[Opening SOURCE INFORMATION section]

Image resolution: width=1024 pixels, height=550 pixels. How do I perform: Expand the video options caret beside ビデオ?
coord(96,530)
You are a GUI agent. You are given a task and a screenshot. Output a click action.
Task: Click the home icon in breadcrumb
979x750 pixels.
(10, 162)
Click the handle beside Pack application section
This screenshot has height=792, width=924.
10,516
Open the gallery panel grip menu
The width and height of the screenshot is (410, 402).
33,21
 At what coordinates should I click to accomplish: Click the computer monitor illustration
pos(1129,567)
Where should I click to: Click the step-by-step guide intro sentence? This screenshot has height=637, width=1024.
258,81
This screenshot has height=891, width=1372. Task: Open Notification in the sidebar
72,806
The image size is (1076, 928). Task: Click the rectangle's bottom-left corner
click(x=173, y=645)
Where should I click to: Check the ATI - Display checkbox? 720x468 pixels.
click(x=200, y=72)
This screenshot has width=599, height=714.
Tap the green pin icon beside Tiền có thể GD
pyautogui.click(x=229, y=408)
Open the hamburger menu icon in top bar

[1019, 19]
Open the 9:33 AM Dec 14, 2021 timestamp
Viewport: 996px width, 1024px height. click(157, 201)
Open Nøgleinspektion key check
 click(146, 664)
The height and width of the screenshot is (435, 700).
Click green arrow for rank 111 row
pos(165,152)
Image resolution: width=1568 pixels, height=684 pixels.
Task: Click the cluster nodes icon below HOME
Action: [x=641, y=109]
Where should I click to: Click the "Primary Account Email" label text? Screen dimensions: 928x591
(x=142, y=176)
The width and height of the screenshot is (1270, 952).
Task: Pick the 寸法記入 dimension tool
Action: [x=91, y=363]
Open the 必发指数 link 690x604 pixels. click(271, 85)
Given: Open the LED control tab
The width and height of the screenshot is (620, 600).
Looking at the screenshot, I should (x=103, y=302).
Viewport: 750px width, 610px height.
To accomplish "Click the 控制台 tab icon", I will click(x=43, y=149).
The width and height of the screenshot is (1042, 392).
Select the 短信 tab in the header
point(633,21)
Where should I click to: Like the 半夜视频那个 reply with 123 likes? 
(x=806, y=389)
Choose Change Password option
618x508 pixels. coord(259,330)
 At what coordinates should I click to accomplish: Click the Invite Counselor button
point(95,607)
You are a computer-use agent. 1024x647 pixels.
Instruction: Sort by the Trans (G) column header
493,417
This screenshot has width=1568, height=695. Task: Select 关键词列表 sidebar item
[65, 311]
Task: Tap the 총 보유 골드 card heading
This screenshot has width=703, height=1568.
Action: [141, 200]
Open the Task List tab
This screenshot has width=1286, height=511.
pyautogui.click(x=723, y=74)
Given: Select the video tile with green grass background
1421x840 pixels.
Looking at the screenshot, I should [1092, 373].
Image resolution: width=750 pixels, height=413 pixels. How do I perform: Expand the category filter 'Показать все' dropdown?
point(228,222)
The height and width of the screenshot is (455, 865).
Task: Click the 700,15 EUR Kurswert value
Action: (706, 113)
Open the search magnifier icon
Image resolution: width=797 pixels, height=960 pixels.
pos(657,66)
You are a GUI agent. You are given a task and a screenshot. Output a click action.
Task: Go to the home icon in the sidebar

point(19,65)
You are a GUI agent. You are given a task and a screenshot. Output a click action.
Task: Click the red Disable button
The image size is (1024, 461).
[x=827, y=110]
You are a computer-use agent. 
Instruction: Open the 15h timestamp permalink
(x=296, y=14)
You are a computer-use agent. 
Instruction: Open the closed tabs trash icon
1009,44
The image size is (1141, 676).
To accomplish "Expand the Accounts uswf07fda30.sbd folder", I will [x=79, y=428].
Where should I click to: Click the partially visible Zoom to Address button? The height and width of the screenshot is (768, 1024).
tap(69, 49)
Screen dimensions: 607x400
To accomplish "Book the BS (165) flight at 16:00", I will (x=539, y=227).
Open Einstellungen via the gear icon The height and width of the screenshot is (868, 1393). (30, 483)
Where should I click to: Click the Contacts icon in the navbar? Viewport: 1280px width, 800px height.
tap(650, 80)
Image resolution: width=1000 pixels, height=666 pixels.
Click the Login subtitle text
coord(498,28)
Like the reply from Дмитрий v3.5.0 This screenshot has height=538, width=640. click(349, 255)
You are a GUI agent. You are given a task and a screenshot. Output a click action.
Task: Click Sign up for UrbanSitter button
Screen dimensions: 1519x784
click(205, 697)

[Closing SOURCE INFORMATION section]

- **WHAT YOU SHOULD DO**
Verbatim reproduction of the entries is required.

- **TASK RESULT**
Image resolution: width=1024 pixels, height=550 pixels. How do I perform: Expand the video options caret beside ビデオ?
coord(96,530)
You are a GUI agent. You are given a task and a screenshot. Output a click action.
Task: Click the home icon in breadcrumb
979x750 pixels.
(10, 162)
Click the handle beside Pack application section
This screenshot has height=792, width=924.
10,516
Open the gallery panel grip menu
The width and height of the screenshot is (410, 402).
33,21
 At what coordinates should I click to accomplish: Click the computer monitor illustration
pos(1129,567)
Where should I click to: Click the step-by-step guide intro sentence? This screenshot has height=637, width=1024.
258,81
This screenshot has height=891, width=1372. Task: Open Notification in the sidebar
72,806
The image size is (1076, 928). Task: Click the rectangle's bottom-left corner
click(x=173, y=645)
Where should I click to: Check the ATI - Display checkbox? 720x468 pixels.
click(x=200, y=72)
This screenshot has width=599, height=714.
Tap the green pin icon beside Tiền có thể GD
pyautogui.click(x=229, y=408)
Open the hamburger menu icon in top bar

[1019, 19]
Open the 9:33 AM Dec 14, 2021 timestamp
Viewport: 996px width, 1024px height. click(157, 201)
Open Nøgleinspektion key check
 click(146, 664)
The height and width of the screenshot is (435, 700).
Click green arrow for rank 111 row
pos(165,152)
Image resolution: width=1568 pixels, height=684 pixels.
Task: Click the cluster nodes icon below HOME
Action: [x=641, y=109]
Where should I click to: Click the "Primary Account Email" label text? Screen dimensions: 928x591
(x=142, y=176)
The width and height of the screenshot is (1270, 952).
Task: Pick the 寸法記入 dimension tool
Action: [x=91, y=363]
Open the 必发指数 link 690x604 pixels. click(271, 85)
Given: Open the LED control tab
The width and height of the screenshot is (620, 600).
Looking at the screenshot, I should (x=103, y=302).
Viewport: 750px width, 610px height.
To accomplish "Click the 控制台 tab icon", I will click(x=43, y=149).
The width and height of the screenshot is (1042, 392).
Select the 短信 tab in the header
point(633,21)
Where should I click to: Like the 半夜视频那个 reply with 123 likes? 
(x=806, y=389)
Choose Change Password option
618x508 pixels. coord(259,330)
 At what coordinates should I click to accomplish: Click the Invite Counselor button
point(95,607)
You are a computer-use agent. 1024x647 pixels.
Instruction: Sort by the Trans (G) column header
493,417
This screenshot has width=1568, height=695. Task: Select 关键词列表 sidebar item
[65, 311]
Task: Tap the 총 보유 골드 card heading
This screenshot has width=703, height=1568.
Action: [141, 200]
Open the Task List tab
This screenshot has width=1286, height=511.
pyautogui.click(x=723, y=74)
Given: Select the video tile with green grass background
1421x840 pixels.
Looking at the screenshot, I should [1092, 373].
Image resolution: width=750 pixels, height=413 pixels. How do I perform: Expand the category filter 'Показать все' dropdown?
point(228,222)
The height and width of the screenshot is (455, 865).
Task: Click the 700,15 EUR Kurswert value
Action: (706, 113)
Open the search magnifier icon
Image resolution: width=797 pixels, height=960 pixels.
pos(657,66)
You are a GUI agent. You are given a task and a screenshot. Output a click action.
Task: Go to the home icon in the sidebar

point(19,65)
You are a GUI agent. You are given a task and a screenshot. Output a click action.
Task: Click the red Disable button
The image size is (1024, 461).
[x=827, y=110]
You are a computer-use agent. 
Instruction: Open the 15h timestamp permalink
(x=296, y=14)
You are a computer-use agent. 
Instruction: Open the closed tabs trash icon
1009,44
The image size is (1141, 676).
To accomplish "Expand the Accounts uswf07fda30.sbd folder", I will [x=79, y=428].
Where should I click to: Click the partially visible Zoom to Address button? The height and width of the screenshot is (768, 1024).
tap(69, 49)
Screen dimensions: 607x400
To accomplish "Book the BS (165) flight at 16:00", I will (x=539, y=227).
Open Einstellungen via the gear icon The height and width of the screenshot is (868, 1393). (30, 483)
Where should I click to: Click the Contacts icon in the navbar? Viewport: 1280px width, 800px height.
tap(650, 80)
Image resolution: width=1000 pixels, height=666 pixels.
Click the Login subtitle text
coord(498,28)
Like the reply from Дмитрий v3.5.0 This screenshot has height=538, width=640. click(349, 255)
You are a GUI agent. You are given a task and a screenshot. Output a click action.
Task: Click Sign up for UrbanSitter button
Screen dimensions: 1519x784
click(205, 697)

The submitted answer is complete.